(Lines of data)
=====
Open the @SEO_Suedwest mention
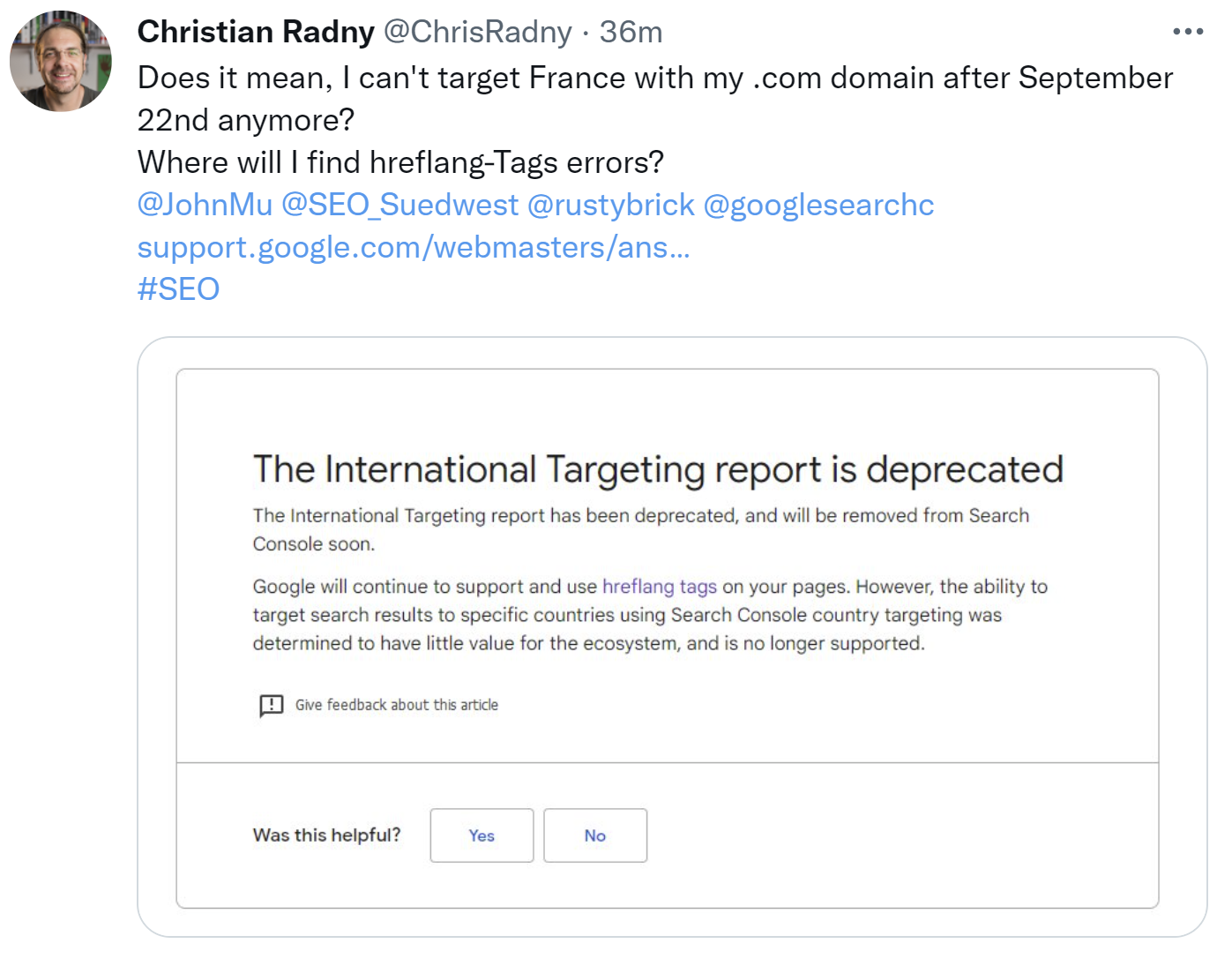(399, 204)
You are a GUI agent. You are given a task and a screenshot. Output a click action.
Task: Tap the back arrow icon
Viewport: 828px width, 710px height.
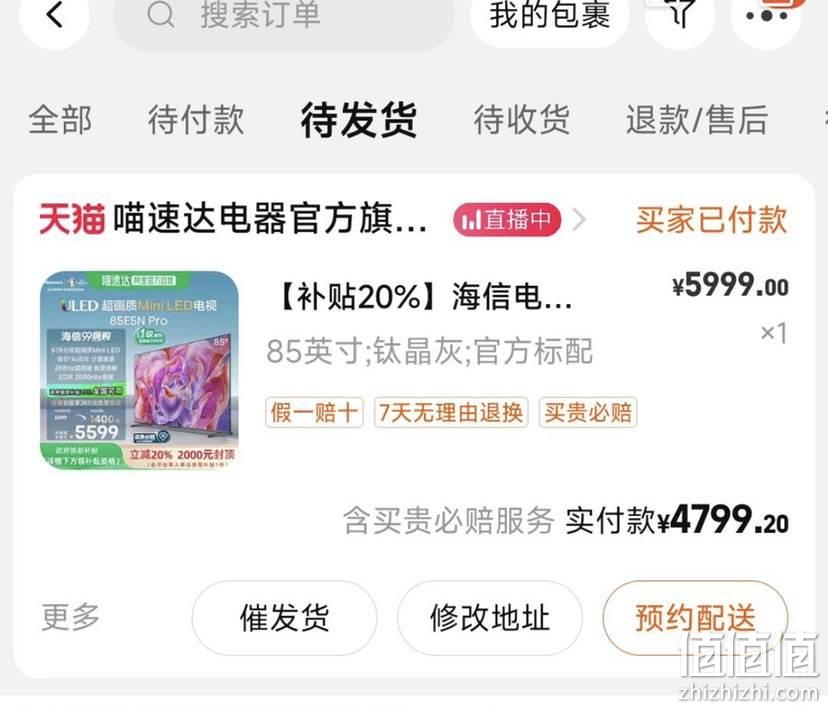point(54,14)
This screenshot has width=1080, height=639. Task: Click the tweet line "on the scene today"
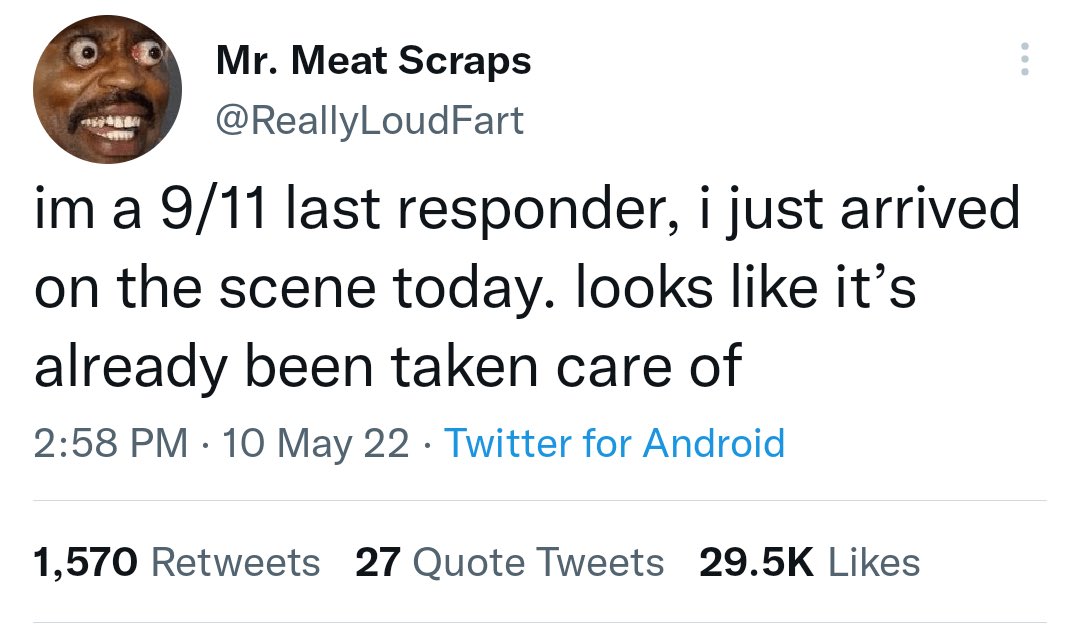[475, 288]
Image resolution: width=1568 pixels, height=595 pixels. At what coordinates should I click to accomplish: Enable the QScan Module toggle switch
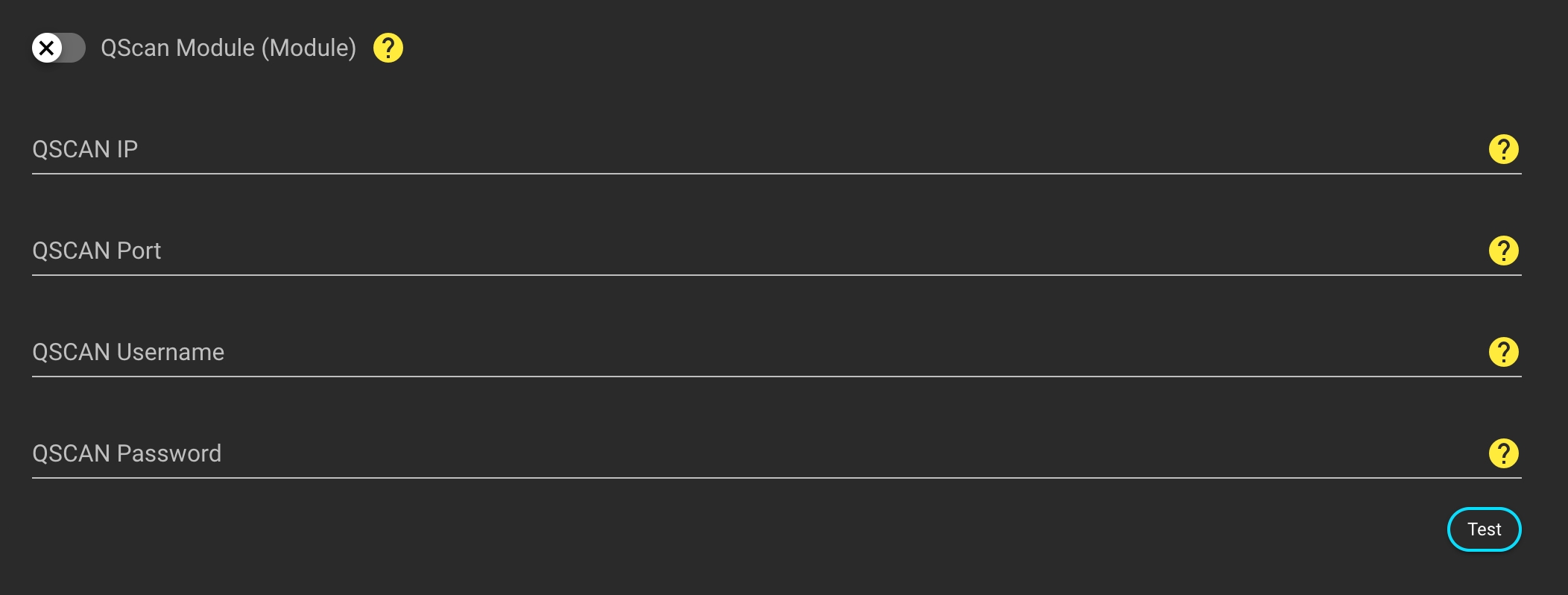(x=58, y=48)
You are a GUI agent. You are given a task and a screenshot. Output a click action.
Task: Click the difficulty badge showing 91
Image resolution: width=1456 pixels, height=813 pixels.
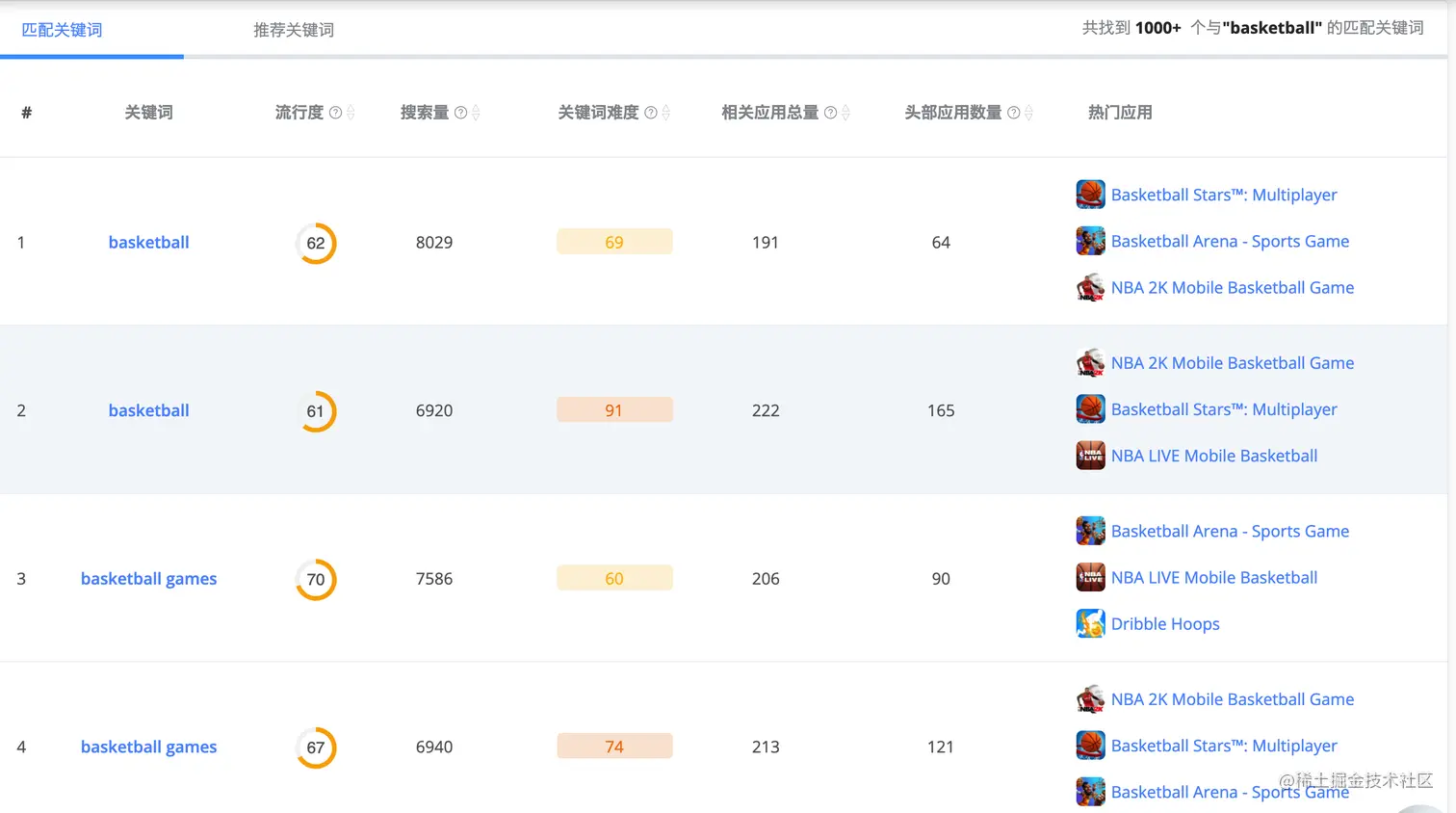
=====
Exercise details | Recast the lines of data above as a JSON list of strings, one string per line, with blank lines and the pictures left out.

Answer to the task |
[
  "Open the @SEO_Suedwest mention",
  "(399, 204)",
  "You are a GUI agent. You are given a task and a screenshot. Output a click action.",
  "Task: Tap the back arrow icon",
  "Viewport: 828px width, 710px height.",
  "point(54,14)",
  "This screenshot has width=1080, height=639. Task: Click the tweet line \"on the scene today\"",
  "[475, 288]",
  "Image resolution: width=1568 pixels, height=595 pixels. At what coordinates should I click to accomplish: Enable the QScan Module toggle switch",
  "(x=58, y=48)",
  "You are a GUI agent. You are given a task and a screenshot. Output a click action.",
  "Task: Click the difficulty badge showing 91",
  "Image resolution: width=1456 pixels, height=813 pixels."
]